§ Goal of the exercise:
Turn the records into a numbered list, starting at their first line and ending at the line that contains "What do you see at coordinates (342, 48)". Leave out any blank lines.

§ Element and text position records:
----------

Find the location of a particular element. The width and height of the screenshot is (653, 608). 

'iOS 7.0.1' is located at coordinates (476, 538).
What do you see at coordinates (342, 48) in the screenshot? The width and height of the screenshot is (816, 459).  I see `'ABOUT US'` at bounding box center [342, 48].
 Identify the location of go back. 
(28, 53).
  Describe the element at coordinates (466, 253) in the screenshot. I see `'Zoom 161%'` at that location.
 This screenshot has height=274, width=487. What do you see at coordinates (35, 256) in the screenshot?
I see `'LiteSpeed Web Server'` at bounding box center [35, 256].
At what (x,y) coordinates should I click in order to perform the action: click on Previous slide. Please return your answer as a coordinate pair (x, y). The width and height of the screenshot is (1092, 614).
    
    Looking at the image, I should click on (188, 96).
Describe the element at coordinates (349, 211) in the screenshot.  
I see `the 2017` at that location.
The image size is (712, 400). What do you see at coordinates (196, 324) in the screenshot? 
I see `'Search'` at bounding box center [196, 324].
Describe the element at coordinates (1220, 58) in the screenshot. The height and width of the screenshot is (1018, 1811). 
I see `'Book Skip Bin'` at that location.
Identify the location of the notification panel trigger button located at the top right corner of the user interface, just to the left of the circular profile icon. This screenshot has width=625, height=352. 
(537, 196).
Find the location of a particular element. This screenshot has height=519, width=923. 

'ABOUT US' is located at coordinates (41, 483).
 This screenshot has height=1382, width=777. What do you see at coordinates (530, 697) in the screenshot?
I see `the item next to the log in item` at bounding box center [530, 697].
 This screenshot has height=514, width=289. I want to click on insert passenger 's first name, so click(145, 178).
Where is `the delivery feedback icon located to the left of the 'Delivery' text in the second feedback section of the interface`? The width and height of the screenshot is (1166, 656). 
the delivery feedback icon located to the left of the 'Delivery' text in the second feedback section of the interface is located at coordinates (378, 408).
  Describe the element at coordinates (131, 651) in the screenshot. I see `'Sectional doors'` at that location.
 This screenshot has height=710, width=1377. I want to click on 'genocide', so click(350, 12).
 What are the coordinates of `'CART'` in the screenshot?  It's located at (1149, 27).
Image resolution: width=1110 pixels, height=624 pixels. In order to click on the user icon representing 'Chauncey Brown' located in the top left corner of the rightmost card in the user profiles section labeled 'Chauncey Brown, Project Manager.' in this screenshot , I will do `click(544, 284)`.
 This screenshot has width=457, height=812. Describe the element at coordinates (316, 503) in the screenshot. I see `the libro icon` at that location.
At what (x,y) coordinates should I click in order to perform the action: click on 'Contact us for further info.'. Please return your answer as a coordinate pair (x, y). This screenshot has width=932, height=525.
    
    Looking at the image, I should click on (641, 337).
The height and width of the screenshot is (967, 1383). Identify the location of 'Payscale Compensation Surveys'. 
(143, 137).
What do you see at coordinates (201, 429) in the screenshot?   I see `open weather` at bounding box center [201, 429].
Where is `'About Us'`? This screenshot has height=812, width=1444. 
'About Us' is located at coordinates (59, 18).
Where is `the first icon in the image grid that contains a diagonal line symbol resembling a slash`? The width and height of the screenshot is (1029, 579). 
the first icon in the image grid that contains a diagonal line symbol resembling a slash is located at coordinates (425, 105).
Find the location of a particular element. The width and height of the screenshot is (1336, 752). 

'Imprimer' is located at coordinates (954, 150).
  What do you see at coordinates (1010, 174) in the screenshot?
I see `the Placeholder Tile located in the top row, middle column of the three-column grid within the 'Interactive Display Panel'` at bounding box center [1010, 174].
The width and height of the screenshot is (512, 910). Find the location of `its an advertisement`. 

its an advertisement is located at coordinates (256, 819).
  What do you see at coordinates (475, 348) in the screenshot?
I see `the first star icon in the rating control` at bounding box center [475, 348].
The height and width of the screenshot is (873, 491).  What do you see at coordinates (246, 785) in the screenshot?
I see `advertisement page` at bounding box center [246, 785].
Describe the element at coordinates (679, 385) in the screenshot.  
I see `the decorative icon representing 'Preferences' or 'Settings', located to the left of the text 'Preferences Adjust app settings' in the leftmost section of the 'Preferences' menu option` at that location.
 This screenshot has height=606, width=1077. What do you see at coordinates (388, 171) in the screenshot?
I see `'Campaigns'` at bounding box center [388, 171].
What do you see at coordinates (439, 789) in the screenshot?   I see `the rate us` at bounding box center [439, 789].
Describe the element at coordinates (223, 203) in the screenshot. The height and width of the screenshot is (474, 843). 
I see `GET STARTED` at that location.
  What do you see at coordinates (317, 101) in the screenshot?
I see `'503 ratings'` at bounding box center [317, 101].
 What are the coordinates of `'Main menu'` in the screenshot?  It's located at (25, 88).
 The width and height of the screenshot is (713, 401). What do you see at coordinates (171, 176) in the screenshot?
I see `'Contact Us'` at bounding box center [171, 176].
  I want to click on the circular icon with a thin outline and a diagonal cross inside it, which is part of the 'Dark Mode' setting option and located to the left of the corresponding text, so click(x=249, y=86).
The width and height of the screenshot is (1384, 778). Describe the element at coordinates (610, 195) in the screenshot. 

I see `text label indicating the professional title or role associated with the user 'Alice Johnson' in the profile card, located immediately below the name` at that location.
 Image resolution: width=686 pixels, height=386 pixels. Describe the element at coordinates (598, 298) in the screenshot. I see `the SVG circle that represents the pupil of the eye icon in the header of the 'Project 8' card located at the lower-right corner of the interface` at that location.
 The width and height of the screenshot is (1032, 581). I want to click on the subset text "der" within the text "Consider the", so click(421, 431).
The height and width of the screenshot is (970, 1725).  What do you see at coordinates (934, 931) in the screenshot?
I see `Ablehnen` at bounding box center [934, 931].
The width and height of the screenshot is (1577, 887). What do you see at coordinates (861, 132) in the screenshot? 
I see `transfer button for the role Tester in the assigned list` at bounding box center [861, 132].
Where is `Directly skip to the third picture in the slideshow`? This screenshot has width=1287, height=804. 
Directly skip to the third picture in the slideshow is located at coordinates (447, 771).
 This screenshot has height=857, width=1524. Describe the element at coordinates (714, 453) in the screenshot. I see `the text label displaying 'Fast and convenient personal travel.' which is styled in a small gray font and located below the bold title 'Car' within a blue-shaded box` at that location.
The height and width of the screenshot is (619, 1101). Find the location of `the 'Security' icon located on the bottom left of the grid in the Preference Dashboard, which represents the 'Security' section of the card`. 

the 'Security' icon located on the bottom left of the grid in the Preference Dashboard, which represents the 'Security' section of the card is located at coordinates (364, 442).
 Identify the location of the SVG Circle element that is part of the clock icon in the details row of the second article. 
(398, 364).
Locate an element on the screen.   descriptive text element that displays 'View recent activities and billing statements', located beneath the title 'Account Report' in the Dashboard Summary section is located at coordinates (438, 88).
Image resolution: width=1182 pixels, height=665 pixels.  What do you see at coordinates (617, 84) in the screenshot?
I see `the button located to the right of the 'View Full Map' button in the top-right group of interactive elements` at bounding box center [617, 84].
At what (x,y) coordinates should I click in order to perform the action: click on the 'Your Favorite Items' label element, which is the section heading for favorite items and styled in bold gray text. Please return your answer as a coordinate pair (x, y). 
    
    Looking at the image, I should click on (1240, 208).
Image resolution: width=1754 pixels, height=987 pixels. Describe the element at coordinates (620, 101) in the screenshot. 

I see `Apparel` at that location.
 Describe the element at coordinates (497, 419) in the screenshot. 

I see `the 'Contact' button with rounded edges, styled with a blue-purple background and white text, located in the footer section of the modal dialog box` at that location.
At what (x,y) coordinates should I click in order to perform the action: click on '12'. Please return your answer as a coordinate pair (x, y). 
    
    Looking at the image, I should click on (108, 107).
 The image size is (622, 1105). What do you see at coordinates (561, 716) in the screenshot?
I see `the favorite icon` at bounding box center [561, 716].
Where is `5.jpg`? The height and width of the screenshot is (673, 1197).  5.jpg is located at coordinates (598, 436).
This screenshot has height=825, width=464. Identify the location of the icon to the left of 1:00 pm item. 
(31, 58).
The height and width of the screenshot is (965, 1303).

----------

§ Correct result:
1. Find the location of a particular element. The width and height of the screenshot is (653, 608). 
2. 'iOS 7.0.1' is located at coordinates (476, 538).
3. What do you see at coordinates (342, 48) in the screenshot? The width and height of the screenshot is (816, 459).  I see `'ABOUT US'` at bounding box center [342, 48].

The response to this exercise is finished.